Hedrick (1994) suggested that extinction patterns of inbred lines can be used to infer the type of genetic load responsible for extinction. Viability lethals should not cause much extinction, as they should be effectively purged via selection within families, and line loss due to sterility lethals should be concentrated in a few early generations. On the other hand, detrimentals are expected to cause a much higher extinction rate because of inviability, and the extinction because of sterility should continue to increase with each generation of inbreeding (Hedrick, 1994). However, to discern these differences, about 20 generations of inbreeding would be needed. Moreover, Hedrick (1994) did not simulate joint effects of line sterility and inviability. In this study, 77% of all extinctions were because of sterility; simulations allowing both causes of line extinction to operate simultaneously (Radwan, in preparation) suggest that such a situation (ie most extinctions due to line sterility) will occur when the number of loci for sterility and for viability is similar (assuming the same average selection coefficient per locus for both traits). For the extinction rates for both causes to be more equal, the number of loci affecting viability needs to be a few times larger than the number of fertility loci. This is because under a design similar to that used in the present study, selection against steriles can only operate via line extinction, and not via within-family selection.

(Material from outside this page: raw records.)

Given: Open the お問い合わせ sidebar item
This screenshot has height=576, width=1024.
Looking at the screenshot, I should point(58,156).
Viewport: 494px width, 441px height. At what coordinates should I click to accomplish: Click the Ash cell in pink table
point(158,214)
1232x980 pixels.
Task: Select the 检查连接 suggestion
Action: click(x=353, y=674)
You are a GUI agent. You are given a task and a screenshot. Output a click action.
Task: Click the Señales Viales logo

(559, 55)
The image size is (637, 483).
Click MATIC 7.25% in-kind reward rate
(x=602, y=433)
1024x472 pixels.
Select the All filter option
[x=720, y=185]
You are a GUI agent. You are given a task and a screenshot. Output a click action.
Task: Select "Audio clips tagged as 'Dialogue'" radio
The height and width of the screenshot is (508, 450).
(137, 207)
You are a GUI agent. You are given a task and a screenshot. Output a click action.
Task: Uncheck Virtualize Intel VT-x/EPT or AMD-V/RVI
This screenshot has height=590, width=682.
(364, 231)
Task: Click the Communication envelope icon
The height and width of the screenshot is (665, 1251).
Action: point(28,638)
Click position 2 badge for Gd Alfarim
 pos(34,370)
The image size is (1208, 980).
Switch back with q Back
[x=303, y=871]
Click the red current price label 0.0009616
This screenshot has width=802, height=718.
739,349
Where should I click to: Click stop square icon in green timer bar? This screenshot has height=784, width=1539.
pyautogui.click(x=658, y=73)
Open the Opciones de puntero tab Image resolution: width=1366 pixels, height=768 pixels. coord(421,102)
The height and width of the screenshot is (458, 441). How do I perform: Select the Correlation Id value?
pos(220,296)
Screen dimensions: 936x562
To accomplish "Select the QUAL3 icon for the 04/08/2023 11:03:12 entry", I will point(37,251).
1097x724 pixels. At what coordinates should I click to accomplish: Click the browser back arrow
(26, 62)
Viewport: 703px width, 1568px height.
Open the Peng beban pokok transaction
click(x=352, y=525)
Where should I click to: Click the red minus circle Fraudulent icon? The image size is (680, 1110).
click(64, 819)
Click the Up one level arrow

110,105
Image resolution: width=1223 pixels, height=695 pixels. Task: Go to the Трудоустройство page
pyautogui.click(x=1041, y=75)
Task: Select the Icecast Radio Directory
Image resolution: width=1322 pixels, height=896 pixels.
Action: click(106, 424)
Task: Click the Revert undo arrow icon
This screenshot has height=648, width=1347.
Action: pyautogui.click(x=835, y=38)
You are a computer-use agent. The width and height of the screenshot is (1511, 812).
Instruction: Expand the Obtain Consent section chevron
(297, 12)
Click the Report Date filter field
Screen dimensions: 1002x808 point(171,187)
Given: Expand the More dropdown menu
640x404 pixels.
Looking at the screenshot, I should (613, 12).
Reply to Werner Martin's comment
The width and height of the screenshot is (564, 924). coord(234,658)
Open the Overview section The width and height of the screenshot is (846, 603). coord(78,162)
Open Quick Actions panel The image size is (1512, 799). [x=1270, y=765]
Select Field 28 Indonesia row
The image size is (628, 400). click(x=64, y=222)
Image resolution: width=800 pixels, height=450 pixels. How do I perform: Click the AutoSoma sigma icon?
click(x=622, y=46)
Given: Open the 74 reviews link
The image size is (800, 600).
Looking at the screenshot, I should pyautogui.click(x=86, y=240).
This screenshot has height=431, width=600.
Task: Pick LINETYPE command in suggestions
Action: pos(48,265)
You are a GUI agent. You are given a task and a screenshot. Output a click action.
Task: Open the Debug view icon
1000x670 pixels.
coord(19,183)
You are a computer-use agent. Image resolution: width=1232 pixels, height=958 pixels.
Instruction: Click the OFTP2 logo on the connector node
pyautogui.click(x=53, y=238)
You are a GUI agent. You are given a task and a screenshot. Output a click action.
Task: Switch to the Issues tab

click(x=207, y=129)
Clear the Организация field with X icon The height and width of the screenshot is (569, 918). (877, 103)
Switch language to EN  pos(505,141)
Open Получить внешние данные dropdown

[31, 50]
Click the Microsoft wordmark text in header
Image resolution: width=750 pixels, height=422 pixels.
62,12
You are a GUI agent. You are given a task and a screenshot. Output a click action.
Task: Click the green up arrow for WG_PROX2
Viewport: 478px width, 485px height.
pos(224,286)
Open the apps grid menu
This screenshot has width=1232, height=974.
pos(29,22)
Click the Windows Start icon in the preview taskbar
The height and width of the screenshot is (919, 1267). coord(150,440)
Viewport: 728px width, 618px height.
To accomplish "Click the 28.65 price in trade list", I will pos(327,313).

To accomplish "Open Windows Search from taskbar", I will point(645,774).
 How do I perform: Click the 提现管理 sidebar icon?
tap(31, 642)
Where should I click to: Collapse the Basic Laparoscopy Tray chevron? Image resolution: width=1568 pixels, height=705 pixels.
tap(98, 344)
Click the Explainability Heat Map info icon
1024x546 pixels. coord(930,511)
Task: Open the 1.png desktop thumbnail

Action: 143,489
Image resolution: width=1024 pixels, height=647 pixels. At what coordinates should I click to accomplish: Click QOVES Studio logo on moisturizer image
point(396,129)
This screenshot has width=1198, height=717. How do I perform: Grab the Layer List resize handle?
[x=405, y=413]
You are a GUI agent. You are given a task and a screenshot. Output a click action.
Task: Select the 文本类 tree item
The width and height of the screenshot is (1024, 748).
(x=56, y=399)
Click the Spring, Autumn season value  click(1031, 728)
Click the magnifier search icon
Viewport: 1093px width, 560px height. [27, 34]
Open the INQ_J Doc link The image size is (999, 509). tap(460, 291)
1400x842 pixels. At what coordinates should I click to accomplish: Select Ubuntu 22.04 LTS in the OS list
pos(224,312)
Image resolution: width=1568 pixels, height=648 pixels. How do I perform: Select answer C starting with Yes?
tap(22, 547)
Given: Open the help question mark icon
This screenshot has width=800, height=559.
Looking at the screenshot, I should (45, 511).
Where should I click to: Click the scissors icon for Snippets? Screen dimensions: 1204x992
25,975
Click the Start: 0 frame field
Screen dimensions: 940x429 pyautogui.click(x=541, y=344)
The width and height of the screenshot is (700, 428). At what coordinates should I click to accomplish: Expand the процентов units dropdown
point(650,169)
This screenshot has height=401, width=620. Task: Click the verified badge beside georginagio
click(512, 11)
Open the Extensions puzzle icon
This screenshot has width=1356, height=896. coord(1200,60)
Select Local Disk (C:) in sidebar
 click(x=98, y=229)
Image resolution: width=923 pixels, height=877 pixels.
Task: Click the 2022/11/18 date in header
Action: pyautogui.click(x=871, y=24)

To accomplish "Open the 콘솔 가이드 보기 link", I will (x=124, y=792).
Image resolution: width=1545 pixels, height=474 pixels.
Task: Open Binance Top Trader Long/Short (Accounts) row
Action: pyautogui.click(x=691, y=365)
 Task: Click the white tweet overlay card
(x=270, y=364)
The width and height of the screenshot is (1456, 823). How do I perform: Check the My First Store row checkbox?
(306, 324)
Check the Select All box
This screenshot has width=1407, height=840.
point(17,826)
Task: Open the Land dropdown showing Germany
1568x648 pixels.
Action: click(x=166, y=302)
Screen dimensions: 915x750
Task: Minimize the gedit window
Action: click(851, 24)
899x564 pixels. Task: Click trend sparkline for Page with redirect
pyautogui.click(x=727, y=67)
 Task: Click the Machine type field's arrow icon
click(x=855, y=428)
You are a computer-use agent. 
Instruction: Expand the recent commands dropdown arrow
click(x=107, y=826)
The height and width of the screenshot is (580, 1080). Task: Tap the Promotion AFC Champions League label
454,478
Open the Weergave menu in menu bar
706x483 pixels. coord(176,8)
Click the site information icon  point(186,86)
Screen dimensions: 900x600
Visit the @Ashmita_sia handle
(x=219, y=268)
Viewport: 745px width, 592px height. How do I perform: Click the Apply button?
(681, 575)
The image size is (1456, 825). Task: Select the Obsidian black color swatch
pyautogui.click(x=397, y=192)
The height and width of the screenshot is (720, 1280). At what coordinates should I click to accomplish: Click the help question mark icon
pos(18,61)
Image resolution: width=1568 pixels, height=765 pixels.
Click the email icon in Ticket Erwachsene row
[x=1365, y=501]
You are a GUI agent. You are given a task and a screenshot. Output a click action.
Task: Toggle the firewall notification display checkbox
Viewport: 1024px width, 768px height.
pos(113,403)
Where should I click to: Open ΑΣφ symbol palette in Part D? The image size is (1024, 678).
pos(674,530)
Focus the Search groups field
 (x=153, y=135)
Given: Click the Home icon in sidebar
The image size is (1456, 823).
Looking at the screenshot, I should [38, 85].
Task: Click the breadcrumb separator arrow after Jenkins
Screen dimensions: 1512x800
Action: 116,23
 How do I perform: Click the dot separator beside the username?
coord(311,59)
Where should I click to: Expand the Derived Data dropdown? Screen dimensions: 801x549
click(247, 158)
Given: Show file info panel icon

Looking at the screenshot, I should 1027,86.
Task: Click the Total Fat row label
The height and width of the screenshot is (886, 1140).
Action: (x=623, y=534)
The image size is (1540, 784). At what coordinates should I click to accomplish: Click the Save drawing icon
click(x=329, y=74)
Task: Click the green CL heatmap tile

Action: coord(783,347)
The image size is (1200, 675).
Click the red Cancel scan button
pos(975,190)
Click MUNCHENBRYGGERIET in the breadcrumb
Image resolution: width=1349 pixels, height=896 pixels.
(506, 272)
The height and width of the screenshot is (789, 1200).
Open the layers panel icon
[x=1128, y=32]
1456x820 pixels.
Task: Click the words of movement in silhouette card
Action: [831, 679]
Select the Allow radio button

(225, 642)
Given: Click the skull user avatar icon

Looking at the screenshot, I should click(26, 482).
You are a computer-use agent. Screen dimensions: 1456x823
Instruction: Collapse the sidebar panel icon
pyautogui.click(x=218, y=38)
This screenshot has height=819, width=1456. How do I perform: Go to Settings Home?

Another potential application of the analysis of line extinction is in the assessment of individual mutational loads. The number of deleterious mutations carried by an individual will influence the probability of extinction of inbred lines derived from it (Hedrick, 1994). This will not only be true for recessive genes that cause inbreeding depression, but also for completely additive genes (Hedrick, 1994). More modelling and experimental effort is needed to determine the predictive power of this association. The data collected in the present study are encouraging. There was a significant negative association between the number of lines extinct and the fecundity of females from which the lines were derived. In Drosophila female, fecundity seems to represent a large mutational target (Houle, 1998). In R. robini, heritability of fecundity was estimated at 27% (Radwan et al, unpublished manuscript), so it seems plausible that in this species also variation in fecundity is caused, to a significant extent, by deleterious mutations, and that higher rates of extinction reflected higher mutation loads of founder females. A similar design could be used to test hypotheses concerning genetic quality of individuals, such as recent ‘good genes’ models of sexual selection that assume genetic variance in male quality to be caused by deleterious mutations (Houle and Kondrashov, 2002).